PASSAGE:
------------------------------------------------
Those aren’t stylistic refactors. They’re scar tissue.
Here’s the scenario that caused the bleed:
- We’d run Firecrawl research for an entity.
- Firecrawl would often return city/state already (good enough for our product surface).
- The graph would still call Azure Maps anyway—sometimes multiple times—because downstream steps treated geocoding as a mandatory enrichment, not a conditional completion step.
- Worse: we were sometimes routing an address-shaped query ("123 Main St, Seattle") into a POI search endpoint (which tends to be broader and less deterministic), get no results, then fall back to address geocoding—two calls where one would do.
That’s why the LangGraph manager now has the explicit short-circuit:
- If both
cityandstateare already present, we skip Azure Maps.
And it’s why we added the address detection heuristic:
- If the query looks like an address, go straight to
geocode_address.
Those two fixes were the moment the geocoding integration stopped being “a convenience” and became a budgeted service with strong opinions about when it is allowed to run.
Once you accept that premise, cache-first isn’t an optimization; it’s table stakes.
The integration boundary: how Azure Maps actually fits the pipeline
Azure Maps isn’t the source of truth for location in this platform.
The platform is an enrichment system. It pulls signals from messy sources—XLSX-imported advisor records, [REDACTED] CRM fields, Firecrawl research—and then normalizes into something we can query, sort, and reason about.
So the location pipeline is intentionally layered:
- Prefer already-known structured fields (DB/CRM).
- Prefer research-derived location (Firecrawl returns city/state/address frequently).
- Use Azure Maps only to fill gaps or normalize ambiguous strings.
That is consistent with the logging we left in langgraph_manager.py (short-circuit if Firecrawl already completed the fields) and consistent with the broader system discipline you can see in the advisor enrichment worker:
- cost is returned (
credits_used,search_duration_seconds) - the workflow executor carries
total_creditsas a loop invariant - feature flags exist as kill switches
Geocoding follows the same philosophy: it’s a bounded dependency, not a magical oracle.
Cache-first geocoding: the three decisions that matter
When people say “cache geocoding,” they usually mean “store the JSON response keyed by the query string.” That’s not enough.
In practice, these are the decisions that determine whether your cache saves you money or just stores junk:
- Key topology: what is the canonical representation of the request?
- TTL heuristics: how long is the answer valid for this type of query?
- Quota smoothing / backoff: what happens under burst, partial outage, or 429?
I’ll go through each, then show a working reference implementation that mirrors what we ship: async client, cache wrapper, TTL policy, and backoff.
------------------------------------------------
SUPPLIED DATA:
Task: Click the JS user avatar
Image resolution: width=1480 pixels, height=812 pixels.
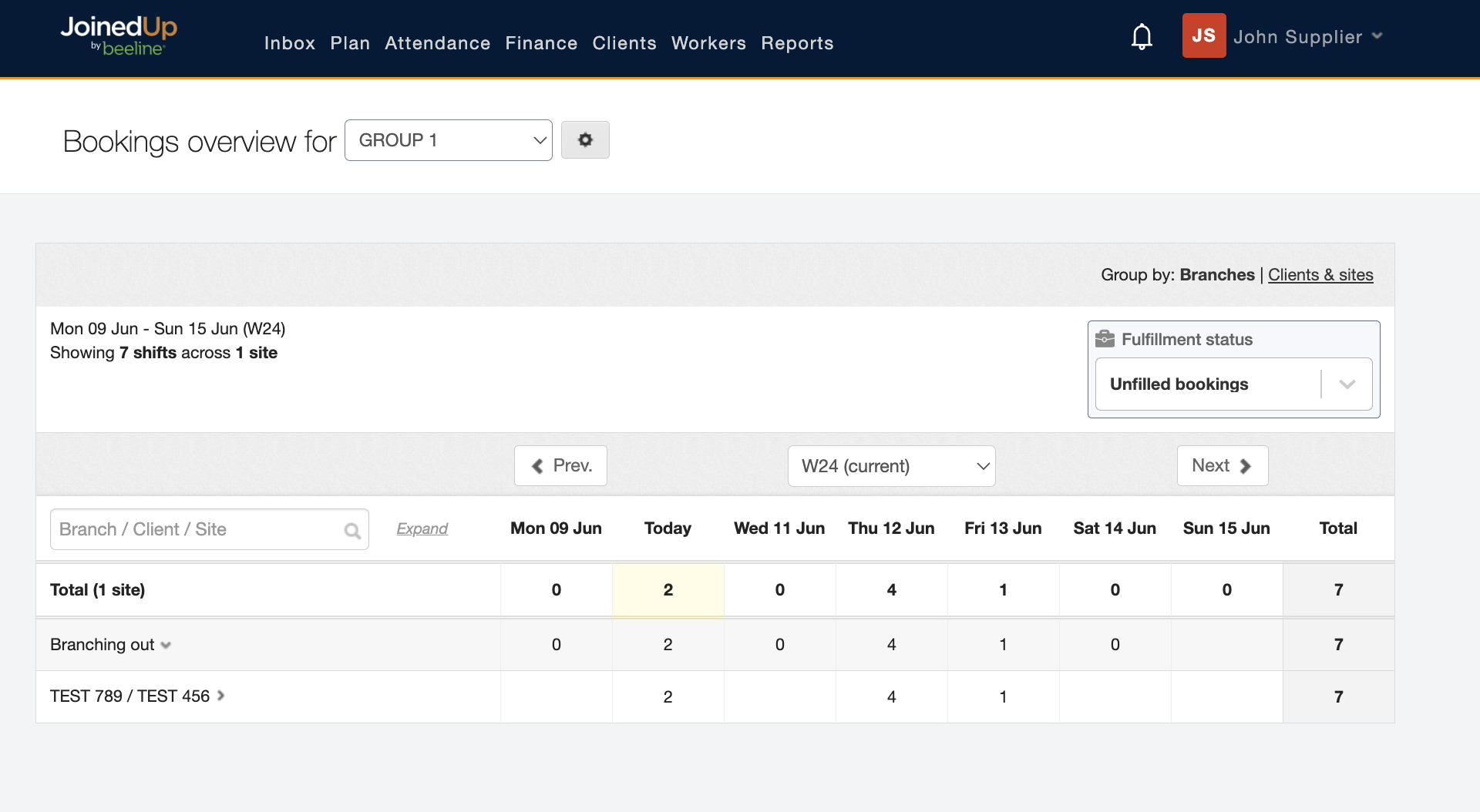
------------------------------------------------
PROBLEM DETAILS: Please answer from the geocoding passage above: what is Azure Maps used for in the layered location pipeline?

FINAL ANSWER: Only to fill gaps or normalize ambiguous strings.